(Text and element pointing records)
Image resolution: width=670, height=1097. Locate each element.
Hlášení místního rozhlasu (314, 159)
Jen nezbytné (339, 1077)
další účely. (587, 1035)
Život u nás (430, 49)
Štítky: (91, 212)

Given task ->
Return each line of the rows above that contains the string "Locate". Case counts.

Solution ->
Image resolution: width=670, height=1097. Locate each element.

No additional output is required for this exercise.